### RECORDS SHOWN
#####

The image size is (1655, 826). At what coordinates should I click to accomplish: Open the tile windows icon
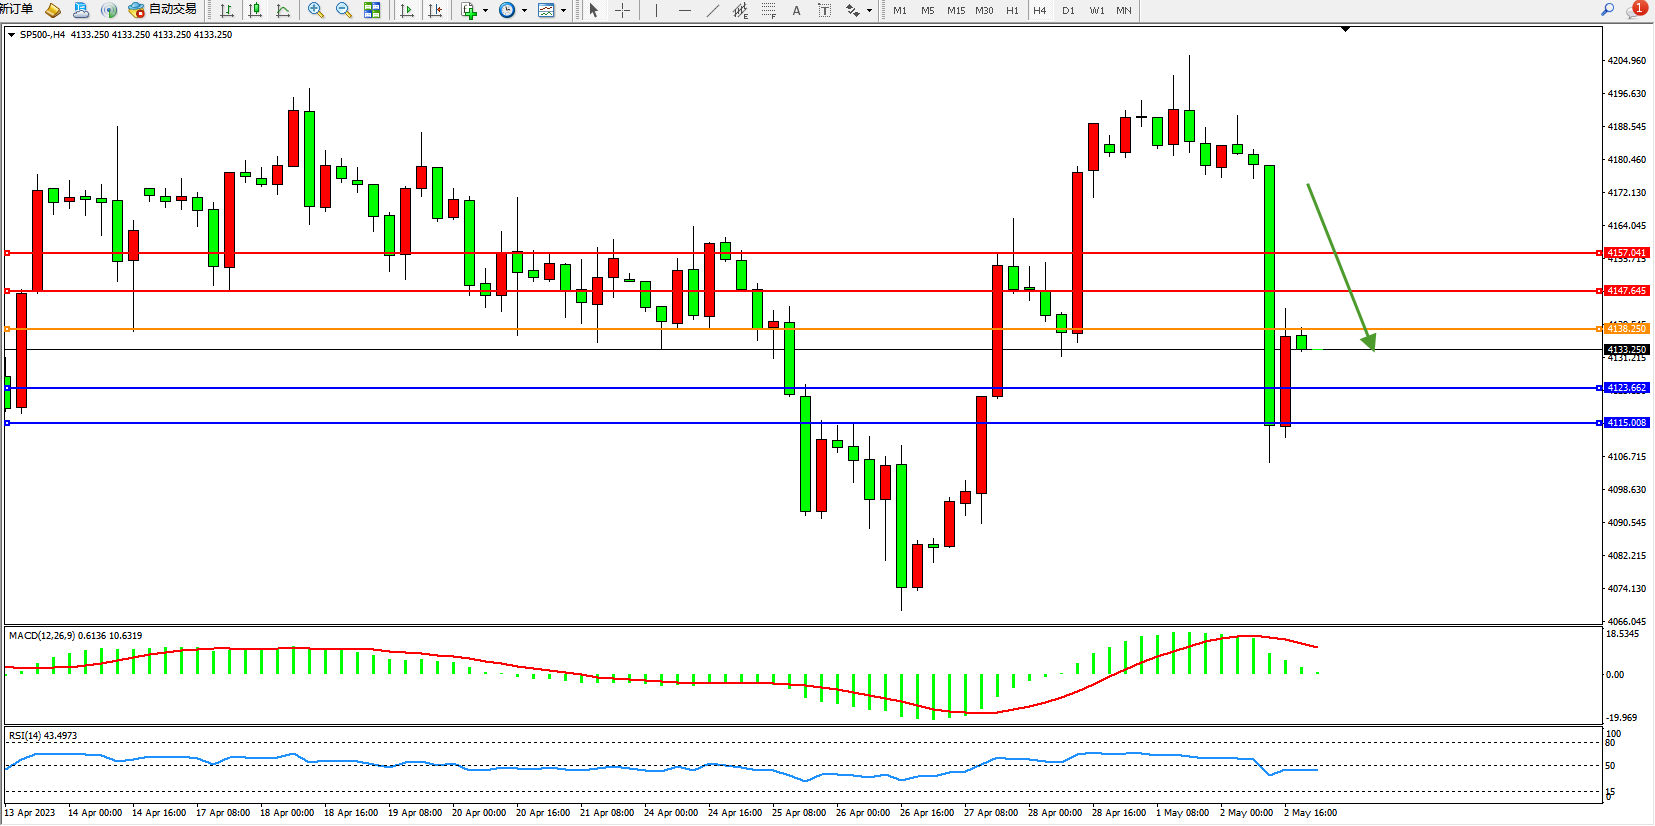pos(372,10)
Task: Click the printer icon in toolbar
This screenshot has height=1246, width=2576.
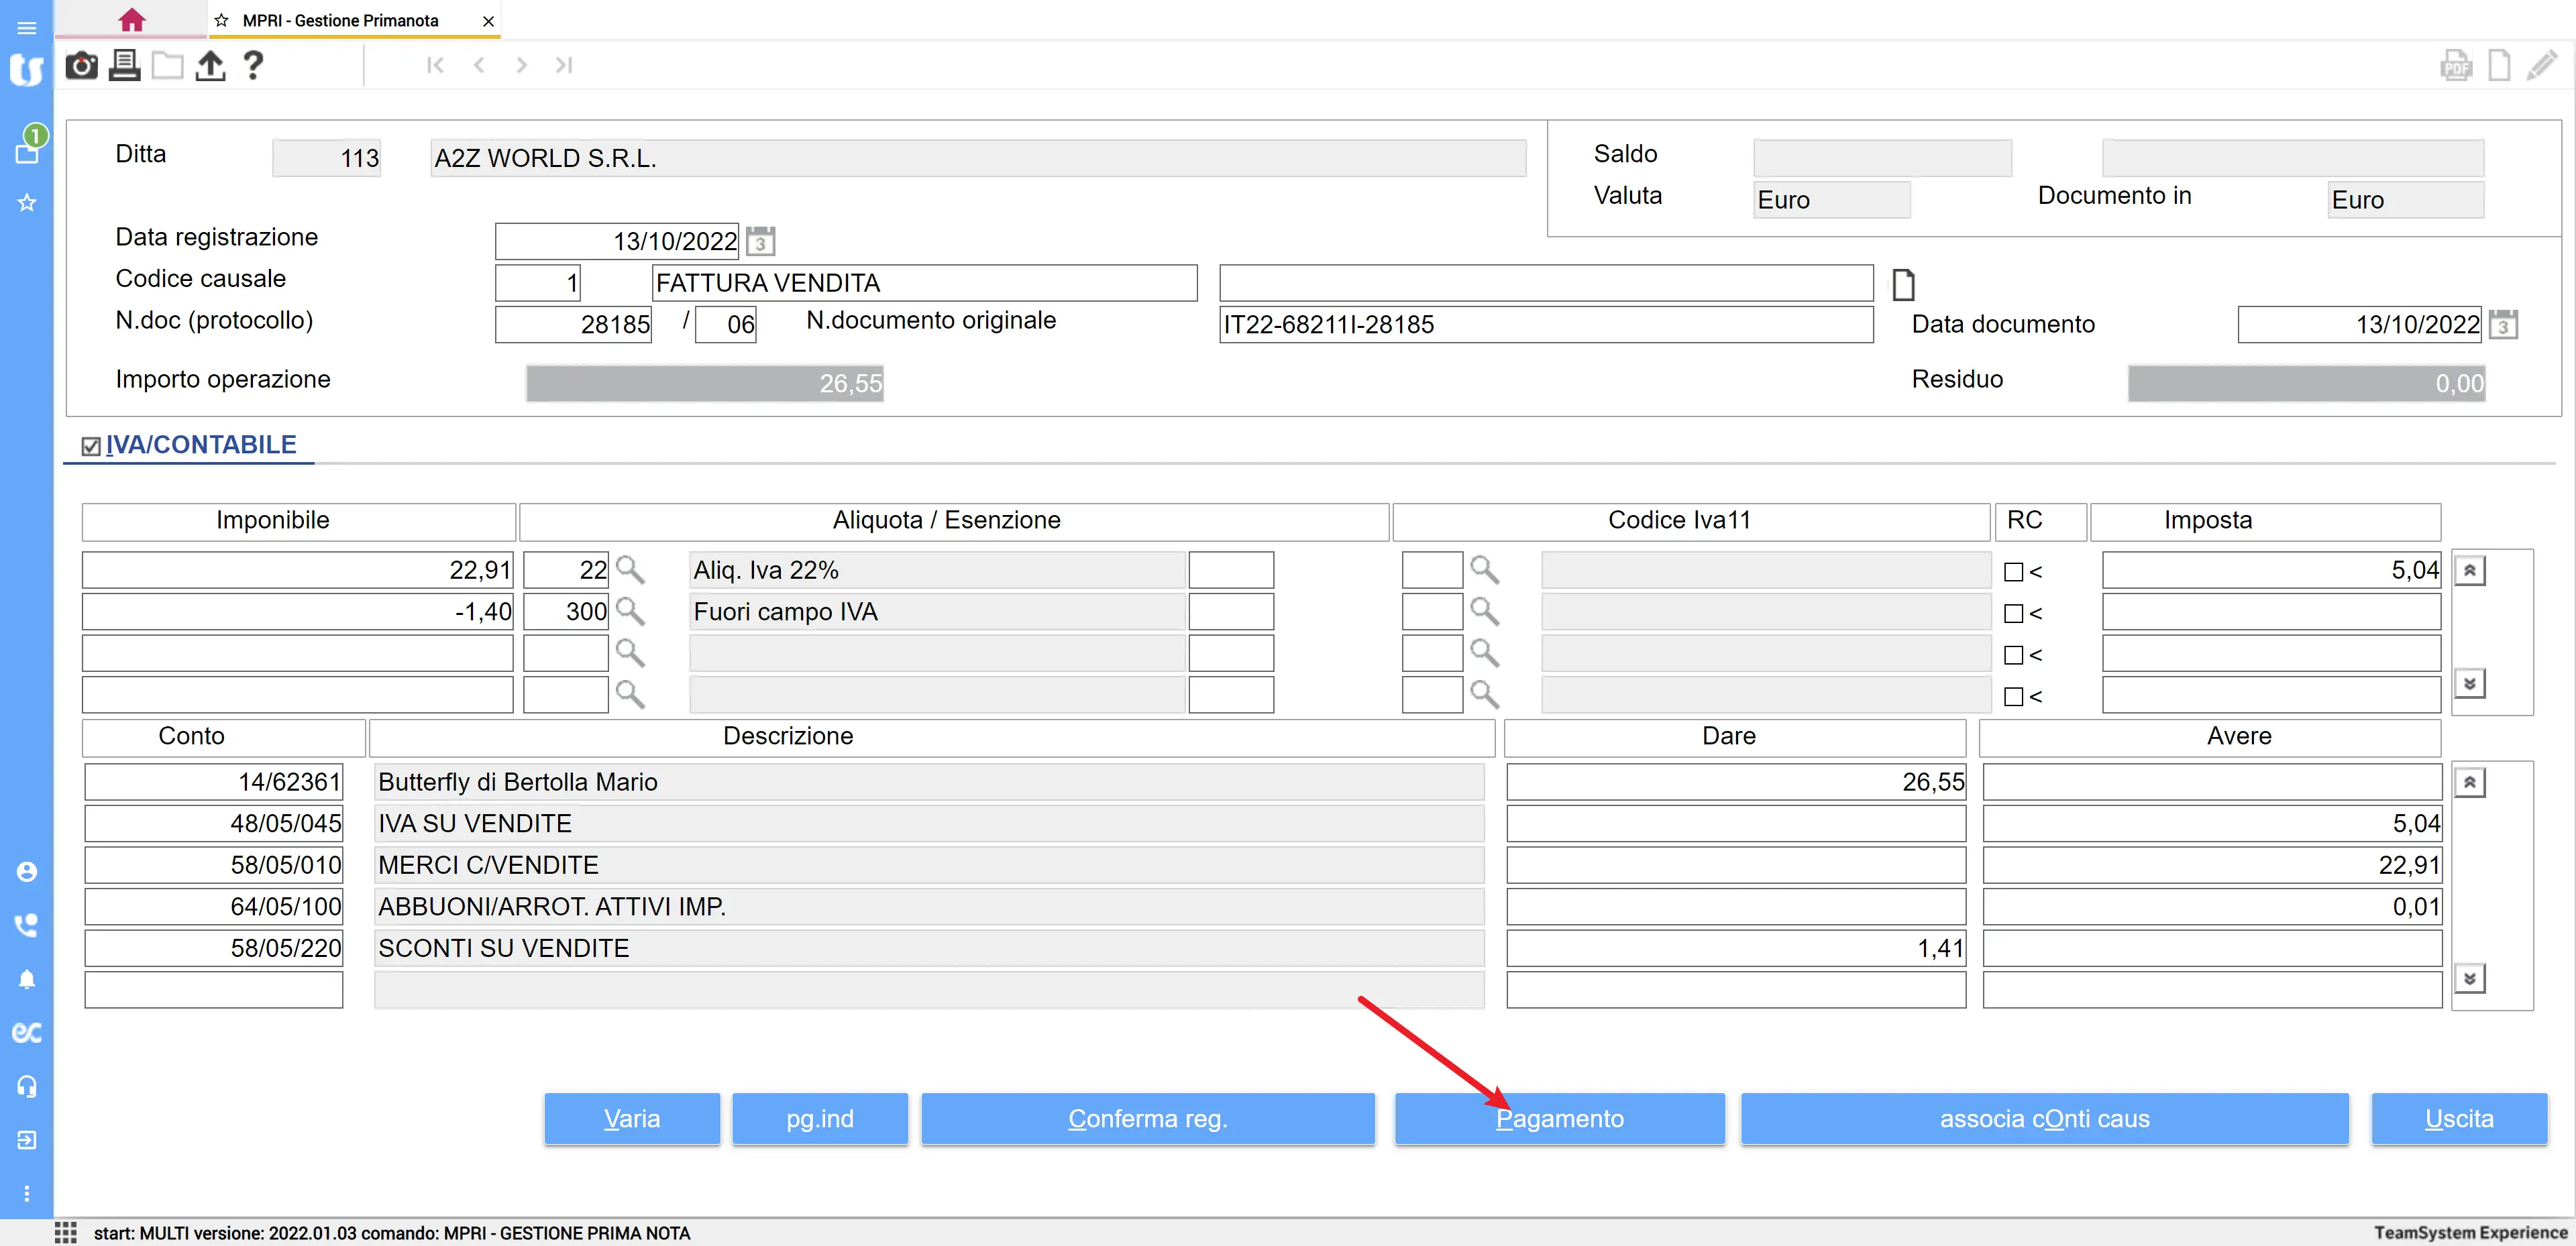Action: point(124,66)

#####

Repeat the text of these entries word for word, leaving out the pictures.

The image size is (1655, 826). At what coordinates should I click to accomplish: Open the tile windows icon
pos(372,10)
Task: Click the printer icon in toolbar
This screenshot has height=1246, width=2576.
Action: point(124,66)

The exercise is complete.